Гоголь выскочил на крыльцо, озираясь. Рассвет уже занялся, но в сером воздухе не было видно Маргариты – она как сквозь землю провалилась.

Выбежавший из дома Гуро пальнул в небо от досады.

– Ушла! – воскликнул он. – Вот ведьма!

– Ведьма, – согласился Гоголь вяло. – Попробуй удержи такую.

Он хотел поглядеть на то, что осталось от сгоревшего креста, и челюсть его отвисла. В кулаке была зажата черная головешка, но не горячая и не теплая, а совершенно остывшая. Пальцы и ладонь были перепачканы сажей. Никаких следов ожогов найти не удалось.

– Чудо, – сказал Гоголь. – И то, как быстро пролетело время до рассвета, тоже чудо.

– Чудеса чудесами, а свидетеля у меня нет, – проговорил Гуро с досадою.

– Напрасно вы застрелили Верховского, Яков Петрович.

– Я не мог рисковать, Николай Васильевич.

– Тогда не пеняйте на судьбу, а радуйтесь, сударь.

Гоголь сам не заметил, как заговорил с тайным советником покровительственным тоном, но получилось это совершенно естественно.

– Я радуюсь, мой друг, – сказал Гуро и действительно весело улыбнулся, чего он не делал уже до-статочно давно.

– А я нет, – вздохнул Гоголь. – Мне жаль креста.
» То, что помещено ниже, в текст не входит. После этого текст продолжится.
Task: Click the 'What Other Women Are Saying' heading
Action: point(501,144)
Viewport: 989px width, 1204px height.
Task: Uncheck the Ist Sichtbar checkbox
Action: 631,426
Такого у меня больше никогда не будет.

– У вас есть молитва, Николай Васильевич. Без нее крест бы не подействовал, я так думаю.
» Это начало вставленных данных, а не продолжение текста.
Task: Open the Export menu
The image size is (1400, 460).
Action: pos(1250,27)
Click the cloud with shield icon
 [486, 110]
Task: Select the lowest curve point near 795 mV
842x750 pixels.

– Эта молитва доступна каждому.

– Не каждому, мой друг, – заверил Гоголя Гуро. – Вот я, например, не способен молиться, поскольку не верю. А у вас получилось. Редкий случай, скажу я вам.

Они вернулись в дом, чтобы забрать свои вещи. Верховский лежал на том месте, где сразила его пуля, но теперь он был полуразложившимся и ужасно смердел. Зажимая носы перчатками и платками, товарищи поспешили на свежий воздух.



Золотая осенняя пора закончилась, пейзаж был унылым и хмурым. Небо было такого цвета, каким бы смог нарисовать его художник, лишенный красок и имеющий в своем распоряжении лишь уголь и свинцовый карандаш. Всюду царило запустение, как будто здесь никогда не было и не могло быть жизни. Кусты и деревья стояли мертвые, растопырив мокрые ветки.

Пока товарищи добирались до своих лошадей, на сапоги их налипло столько земли, что они едва волочили ноги.

– Первое, что я сделаю, когда вернусь в гостиницу, – рассуждал Гуро, – это вымоюсь с головы до ног. Тем временем на стол подадут заказанные мной яства, а заказано будет немало, поверьте, мой друг. И все это я намерен съесть. И уж потом, только потом, я сброшу с себя халат и голым лягу спать в хрустящую постель, а она будет хрустеть, черт возьми! Иначе хозяину гостиницы и всей его прислуге не поздоровится.

– Я бы на вашем месте перестал поминать черта при каждом удобном и неудобном случае, – укорил спутника Гоголь.

И снова Гуро смолчал. Как будто чувствовал за Гоголем право разговаривать с собой так. Прежде в их отношениях даже намека на такое не могло быть.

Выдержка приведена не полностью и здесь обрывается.